::: Material for this exercise

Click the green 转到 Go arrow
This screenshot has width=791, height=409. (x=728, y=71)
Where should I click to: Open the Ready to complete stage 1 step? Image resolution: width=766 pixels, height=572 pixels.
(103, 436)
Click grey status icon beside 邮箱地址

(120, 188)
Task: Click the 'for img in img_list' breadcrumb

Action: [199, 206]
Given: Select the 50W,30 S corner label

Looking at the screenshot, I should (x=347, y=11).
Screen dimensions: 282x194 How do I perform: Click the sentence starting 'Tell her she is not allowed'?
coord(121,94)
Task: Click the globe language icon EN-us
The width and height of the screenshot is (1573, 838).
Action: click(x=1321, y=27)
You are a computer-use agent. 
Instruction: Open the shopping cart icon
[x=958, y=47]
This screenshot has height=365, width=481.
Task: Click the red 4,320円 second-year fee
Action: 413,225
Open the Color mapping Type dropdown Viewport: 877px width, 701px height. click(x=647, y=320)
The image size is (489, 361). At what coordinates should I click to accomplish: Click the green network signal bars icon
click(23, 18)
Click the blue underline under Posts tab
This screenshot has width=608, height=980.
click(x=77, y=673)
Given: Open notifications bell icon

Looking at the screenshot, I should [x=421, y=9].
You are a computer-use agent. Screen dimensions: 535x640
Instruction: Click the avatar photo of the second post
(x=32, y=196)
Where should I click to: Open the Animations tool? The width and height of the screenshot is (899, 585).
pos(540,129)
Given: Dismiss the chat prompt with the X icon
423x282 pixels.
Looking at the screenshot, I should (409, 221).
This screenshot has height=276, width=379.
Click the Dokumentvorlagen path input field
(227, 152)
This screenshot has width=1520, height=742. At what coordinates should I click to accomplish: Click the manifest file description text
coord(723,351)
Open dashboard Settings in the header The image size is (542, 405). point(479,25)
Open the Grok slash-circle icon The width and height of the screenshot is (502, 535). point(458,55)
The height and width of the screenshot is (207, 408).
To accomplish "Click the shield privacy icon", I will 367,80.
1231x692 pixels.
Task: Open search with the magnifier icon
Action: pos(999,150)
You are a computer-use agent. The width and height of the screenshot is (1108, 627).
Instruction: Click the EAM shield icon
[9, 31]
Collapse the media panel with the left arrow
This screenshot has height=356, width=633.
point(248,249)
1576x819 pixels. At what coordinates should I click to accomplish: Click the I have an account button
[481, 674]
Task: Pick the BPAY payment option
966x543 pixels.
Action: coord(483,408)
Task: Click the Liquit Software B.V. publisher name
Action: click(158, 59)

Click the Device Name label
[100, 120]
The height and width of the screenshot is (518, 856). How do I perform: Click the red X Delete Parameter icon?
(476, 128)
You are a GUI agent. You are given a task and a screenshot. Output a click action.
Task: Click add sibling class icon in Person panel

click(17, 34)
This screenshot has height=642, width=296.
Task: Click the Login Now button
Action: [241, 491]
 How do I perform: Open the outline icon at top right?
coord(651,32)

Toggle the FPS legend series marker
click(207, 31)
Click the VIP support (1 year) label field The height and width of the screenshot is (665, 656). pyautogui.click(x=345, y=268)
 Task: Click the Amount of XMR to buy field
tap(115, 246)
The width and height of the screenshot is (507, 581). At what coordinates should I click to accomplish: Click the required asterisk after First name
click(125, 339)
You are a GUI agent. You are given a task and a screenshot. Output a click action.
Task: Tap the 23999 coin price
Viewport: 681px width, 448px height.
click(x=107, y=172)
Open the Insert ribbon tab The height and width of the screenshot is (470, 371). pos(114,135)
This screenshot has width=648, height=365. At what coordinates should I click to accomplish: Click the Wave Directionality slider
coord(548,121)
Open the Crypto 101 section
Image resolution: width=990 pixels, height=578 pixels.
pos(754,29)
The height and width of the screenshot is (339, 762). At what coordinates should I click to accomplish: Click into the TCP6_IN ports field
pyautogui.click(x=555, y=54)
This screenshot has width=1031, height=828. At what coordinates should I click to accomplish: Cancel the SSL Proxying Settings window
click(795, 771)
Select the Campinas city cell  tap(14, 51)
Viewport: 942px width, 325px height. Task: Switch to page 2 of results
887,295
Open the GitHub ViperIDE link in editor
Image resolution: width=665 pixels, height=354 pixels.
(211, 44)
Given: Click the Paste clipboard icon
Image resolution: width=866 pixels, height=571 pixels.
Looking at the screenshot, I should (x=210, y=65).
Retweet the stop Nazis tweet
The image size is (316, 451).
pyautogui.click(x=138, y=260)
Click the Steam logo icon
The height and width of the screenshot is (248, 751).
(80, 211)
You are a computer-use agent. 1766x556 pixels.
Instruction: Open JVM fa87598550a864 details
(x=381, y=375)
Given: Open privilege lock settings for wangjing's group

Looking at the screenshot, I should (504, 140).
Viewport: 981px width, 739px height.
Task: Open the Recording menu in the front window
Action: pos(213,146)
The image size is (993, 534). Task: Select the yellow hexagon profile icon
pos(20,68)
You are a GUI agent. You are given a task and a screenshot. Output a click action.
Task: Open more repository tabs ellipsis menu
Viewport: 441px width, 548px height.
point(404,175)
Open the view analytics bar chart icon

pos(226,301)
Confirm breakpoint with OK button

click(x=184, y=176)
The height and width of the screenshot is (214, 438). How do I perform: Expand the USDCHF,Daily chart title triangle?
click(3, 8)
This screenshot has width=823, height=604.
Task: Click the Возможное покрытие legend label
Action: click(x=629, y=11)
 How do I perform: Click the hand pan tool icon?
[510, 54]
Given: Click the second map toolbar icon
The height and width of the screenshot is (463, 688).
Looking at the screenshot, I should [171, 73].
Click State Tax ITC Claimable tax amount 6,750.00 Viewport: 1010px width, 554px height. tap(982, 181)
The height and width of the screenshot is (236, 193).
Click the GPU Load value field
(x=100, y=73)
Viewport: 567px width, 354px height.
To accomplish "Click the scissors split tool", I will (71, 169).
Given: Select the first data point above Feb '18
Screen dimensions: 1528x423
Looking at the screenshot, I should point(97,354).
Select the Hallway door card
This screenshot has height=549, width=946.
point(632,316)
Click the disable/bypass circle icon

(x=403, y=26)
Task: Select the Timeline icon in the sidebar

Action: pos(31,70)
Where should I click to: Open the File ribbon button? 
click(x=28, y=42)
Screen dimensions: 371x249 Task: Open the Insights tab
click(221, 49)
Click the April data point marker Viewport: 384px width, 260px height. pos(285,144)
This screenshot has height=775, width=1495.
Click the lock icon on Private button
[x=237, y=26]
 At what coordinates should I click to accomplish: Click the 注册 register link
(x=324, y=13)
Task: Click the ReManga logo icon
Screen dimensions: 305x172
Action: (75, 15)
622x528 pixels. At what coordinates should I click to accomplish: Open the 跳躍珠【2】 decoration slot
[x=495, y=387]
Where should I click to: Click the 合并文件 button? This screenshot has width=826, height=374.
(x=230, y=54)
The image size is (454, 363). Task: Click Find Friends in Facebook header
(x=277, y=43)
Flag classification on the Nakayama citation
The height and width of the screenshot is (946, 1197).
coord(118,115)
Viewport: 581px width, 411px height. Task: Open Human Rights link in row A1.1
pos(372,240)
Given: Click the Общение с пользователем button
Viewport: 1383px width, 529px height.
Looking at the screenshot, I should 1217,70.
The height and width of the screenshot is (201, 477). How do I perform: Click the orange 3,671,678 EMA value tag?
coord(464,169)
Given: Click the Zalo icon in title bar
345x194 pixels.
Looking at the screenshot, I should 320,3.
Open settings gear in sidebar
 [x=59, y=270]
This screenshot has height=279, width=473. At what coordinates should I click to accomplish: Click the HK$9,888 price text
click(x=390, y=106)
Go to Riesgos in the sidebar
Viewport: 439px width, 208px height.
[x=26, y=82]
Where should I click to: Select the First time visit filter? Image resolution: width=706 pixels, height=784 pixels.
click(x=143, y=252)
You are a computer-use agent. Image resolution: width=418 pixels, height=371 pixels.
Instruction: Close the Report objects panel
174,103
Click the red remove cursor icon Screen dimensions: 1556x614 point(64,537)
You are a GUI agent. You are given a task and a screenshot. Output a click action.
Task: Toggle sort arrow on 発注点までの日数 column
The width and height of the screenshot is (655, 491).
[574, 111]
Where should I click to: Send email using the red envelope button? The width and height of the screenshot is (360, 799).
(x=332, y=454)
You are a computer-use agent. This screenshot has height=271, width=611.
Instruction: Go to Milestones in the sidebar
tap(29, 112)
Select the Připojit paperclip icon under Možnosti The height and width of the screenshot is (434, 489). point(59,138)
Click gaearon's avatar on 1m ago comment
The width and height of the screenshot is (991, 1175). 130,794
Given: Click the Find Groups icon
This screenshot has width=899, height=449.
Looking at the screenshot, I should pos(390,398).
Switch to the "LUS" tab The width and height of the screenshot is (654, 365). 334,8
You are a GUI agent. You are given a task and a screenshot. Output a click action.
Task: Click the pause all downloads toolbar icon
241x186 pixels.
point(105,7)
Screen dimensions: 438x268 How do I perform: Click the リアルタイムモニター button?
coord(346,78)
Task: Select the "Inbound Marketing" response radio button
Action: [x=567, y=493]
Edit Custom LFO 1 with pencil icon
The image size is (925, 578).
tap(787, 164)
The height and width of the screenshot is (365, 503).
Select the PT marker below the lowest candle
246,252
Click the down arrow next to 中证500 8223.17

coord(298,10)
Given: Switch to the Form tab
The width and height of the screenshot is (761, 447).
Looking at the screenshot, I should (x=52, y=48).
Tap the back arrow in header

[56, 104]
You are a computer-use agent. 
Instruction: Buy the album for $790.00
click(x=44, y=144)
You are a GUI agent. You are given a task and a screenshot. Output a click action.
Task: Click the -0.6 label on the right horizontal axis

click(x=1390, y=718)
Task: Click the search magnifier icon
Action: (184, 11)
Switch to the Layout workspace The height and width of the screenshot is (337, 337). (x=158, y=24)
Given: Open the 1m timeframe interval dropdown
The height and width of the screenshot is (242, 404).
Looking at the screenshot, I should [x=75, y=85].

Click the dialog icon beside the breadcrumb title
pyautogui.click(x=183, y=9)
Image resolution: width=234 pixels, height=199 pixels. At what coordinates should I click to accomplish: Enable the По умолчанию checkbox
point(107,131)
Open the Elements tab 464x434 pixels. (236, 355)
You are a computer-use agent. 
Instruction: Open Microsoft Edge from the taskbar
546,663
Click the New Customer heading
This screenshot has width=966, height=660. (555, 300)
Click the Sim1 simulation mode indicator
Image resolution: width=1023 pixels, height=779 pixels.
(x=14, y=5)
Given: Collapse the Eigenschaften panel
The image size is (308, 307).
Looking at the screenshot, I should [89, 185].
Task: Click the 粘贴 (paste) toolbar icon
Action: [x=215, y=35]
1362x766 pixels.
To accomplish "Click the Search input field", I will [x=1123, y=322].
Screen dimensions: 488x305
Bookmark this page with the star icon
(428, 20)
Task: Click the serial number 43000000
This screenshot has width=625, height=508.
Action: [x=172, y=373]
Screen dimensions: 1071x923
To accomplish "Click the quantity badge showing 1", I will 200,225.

::::::

Your instructions -
Read through the records above and copy the lines that contain "data".

Answer box -
Given: Select the first data point above Feb '18
Click the April data point marker Viewport: 384px width, 260px height. pos(285,144)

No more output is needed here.